Seuls 28 des 56 fumeurs de marijuana ont spécifié leur consommation quotidienne : 1,85 gramme par jour en moyenne. Pour les fumeurs de tabac, la consommation moyenne était de 40 paquets par an. Étant donné que le groupe des fumeurs de tabac ne comprenait que des patients âgés d’au moins 50 ans, l’équipe a également examiné les scans après les avoir répartis en sous-groupes appariés selon l’âge et le sexe.
La comparaison des images a révélé que 75% des fumeurs de cannabis souffraient d’emphysème, contre 67% des fumeurs de tabac et seulement 5% des non-fumeurs ; le sous-type d’emphysème prédominant chez les fumeurs de marijuana était l’emphysème paraseptal, qui affecte principalement les canaux alvéolaires. L’emphysème centrolobulaire, souvent localisé dans les zones apicales des poumons, était le schéma prédominant observé chez les fumeurs de tabac.
Il est également apparu que l’inflammation des voies respiratoires était plus fréquente chez les fumeurs de marijuana que dans les deux autres groupes. Des différences dans l’épaississement bronchique (64% contre 42%), la bronchectasie (23% contre 6%) et l’impaction mucoïde (46% contre 15%) ont été observées dans le groupe de marijuana non apparié selon l’âge, par rapport au groupe de tabac uniquement. « Le fait que nos fumeurs de marijuana – dont certains fumaient également du tabac – présentaient des signes supplémentaires d’inflammation des voies respiratoires et de bronchite chronique suggère que la marijuana a des effets synergiques supplémentaires sur les poumons par rapport au tabac », souligne le Dr Revah.
Des différences dues au mode d’inhalation
L’analyse des sous-groupes a démontré des différences encore plus significatives entre les deux types de fumeurs dans les taux d’épaississement bronchique (83% vs 42%), de bronchectasie (33% vs 6%) et d’impaction mucoïde (67% vs 15%).

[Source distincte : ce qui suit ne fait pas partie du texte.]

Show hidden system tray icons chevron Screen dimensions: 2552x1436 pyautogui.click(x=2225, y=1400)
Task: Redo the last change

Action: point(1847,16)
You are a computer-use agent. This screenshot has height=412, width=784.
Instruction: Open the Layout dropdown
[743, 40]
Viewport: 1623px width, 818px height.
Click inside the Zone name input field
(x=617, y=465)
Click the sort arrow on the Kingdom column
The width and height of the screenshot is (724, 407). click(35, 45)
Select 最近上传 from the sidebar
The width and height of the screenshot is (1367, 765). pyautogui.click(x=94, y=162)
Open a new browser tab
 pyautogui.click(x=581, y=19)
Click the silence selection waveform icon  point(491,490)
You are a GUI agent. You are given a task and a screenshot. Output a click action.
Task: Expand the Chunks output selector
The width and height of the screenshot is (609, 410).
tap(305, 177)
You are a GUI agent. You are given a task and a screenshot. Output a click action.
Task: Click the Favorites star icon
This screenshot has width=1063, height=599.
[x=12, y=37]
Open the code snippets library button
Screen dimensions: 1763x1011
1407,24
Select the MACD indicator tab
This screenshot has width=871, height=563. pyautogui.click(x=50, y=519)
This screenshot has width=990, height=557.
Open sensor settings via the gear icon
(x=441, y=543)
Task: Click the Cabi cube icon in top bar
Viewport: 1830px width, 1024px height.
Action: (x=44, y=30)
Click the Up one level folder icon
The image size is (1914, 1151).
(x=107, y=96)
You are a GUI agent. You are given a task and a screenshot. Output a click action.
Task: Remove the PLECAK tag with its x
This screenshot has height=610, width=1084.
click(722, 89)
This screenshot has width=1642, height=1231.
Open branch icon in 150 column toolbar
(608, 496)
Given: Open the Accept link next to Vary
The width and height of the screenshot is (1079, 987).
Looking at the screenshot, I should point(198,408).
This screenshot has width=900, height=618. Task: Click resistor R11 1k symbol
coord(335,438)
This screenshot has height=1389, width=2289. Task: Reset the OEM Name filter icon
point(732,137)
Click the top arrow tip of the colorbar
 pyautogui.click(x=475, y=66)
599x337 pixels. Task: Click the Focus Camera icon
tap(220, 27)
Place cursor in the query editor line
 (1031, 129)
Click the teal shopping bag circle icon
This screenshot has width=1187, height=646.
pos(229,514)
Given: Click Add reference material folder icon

L’équipe n’a noté en revanche aucune différence évidente dans la présence de calcification de l’artère coronaire entre les fumeurs de cannabis et de tabac de même âge.
Les chercheurs ont par ailleurs observé que les fumeurs de cannabis étaient davantage sujets à la gynécomastie — une hypertrophie des glandes mammaires chez l’homme, due à un déséquilibre hormonal : 38% d’entre eux étaient concernés, contre seulement 11% des fumeurs de tabac et 16% des témoins.
Selon la spécialiste, plusieurs facteurs peuvent expliquer les différences observées entre les deux groupes de fumeurs, à commencer par le fait que le cannabis est généralement fumé sans filtre, contrairement au tabac ; par conséquent, davantage de particules nocives atteignent les voies respiratoires. « Il a été suggéré que fumer un joint de marijuana déposait quatre fois plus de particules dans les poumons qu’une cigarette de tabac moyenne. Ces particules sont probablement des irritants des voies respiratoires », précise le Dr Revah.
En outre, les fumeurs de cannabis inhalent de plus grands volumes, et maintiennent une apnée plus longue que les fumeurs de tabac, soulignent les auteurs de l’étude, ce qui peut expliquer l’incidence plus élevée de l’emphysème. « L’inhalation complète avec une manœuvre de Valsalva soutenue, peut entraîner des microbarotraumatismes et des modifications de l’espace aérien périphérique, telles que des bulles apicales », écrivent-ils.
D’autres recherches sont néanmoins nécessaires, avec des groupes de personnes plus importants et des données plus précises sur la quantité des substances fumées et la fréquence de consommation. Les recherches futures pourraient également comparer les effets de différentes techniques d’inhalation, comme le bang, le joint ou la pipe.